You need to investigate where you're bottleneck is, the replication is both CPU and IO-bound:

Is the tap processing inserts/updates/deletes events fast enough for your needs? if not then there is no config here to change, you have to bump the CPU of the machines on which Pipelinewise runs.

But if it is fast but the Snowflake warehouse you're using is small or has other workloads running there then there might be queues in the warehouse and the batches are gonna take longer to flush and the pipeline would not be doing anything in the meantime, regardless of how fast the tap is at consuming change logs. If it's well provisioned, you could try smaller batch size or time-based batch flushing (check out the pipelinewise-target-snowflake Readme).

Tolsto commented 2 years ago

The main issue is that most of the CPU intensive operations for the log-based replication in both the tap and target components are single-threaded and cannot be easily scaled.

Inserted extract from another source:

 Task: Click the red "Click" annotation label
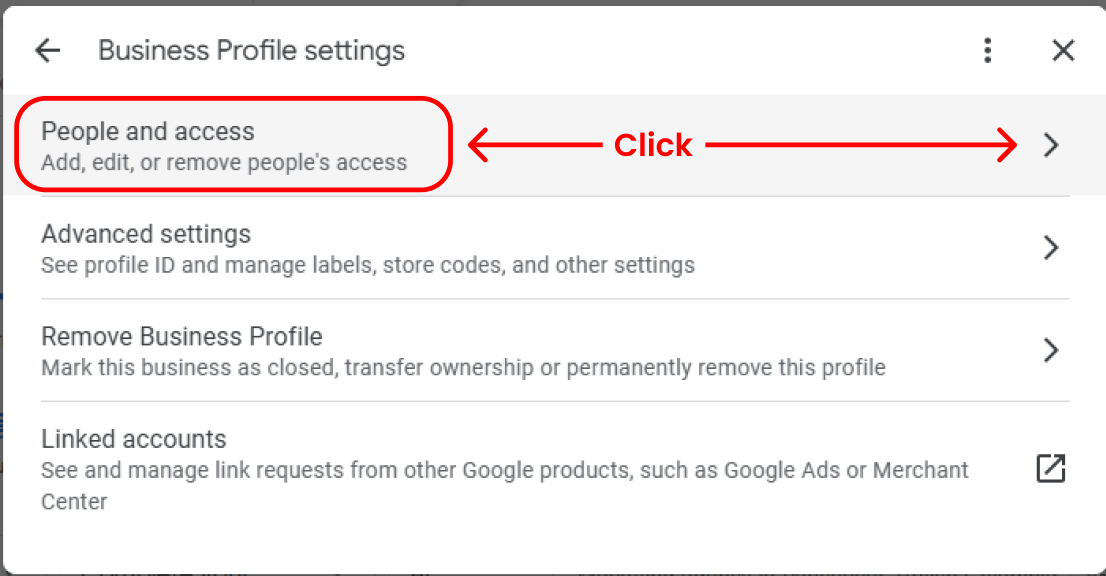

Your only option there is to either use multiple replication slots with multiple instances of Pipelinewise each syncing different tables or use CPU cores with a higher clock speed or IPC. For better scalability we'd need process-based parallelism when processing the log in the tap and probably also for building the batches in the target. If the Snowflake operations slow you down then I'd suggest to use larger batch sizes as this will decrease your Snowflake overhead substantially. If memory management becomes a problem with larger batches have a look at this PR.

If you have hstore or array type columns in your tables then this problem here will also seriously slow you down.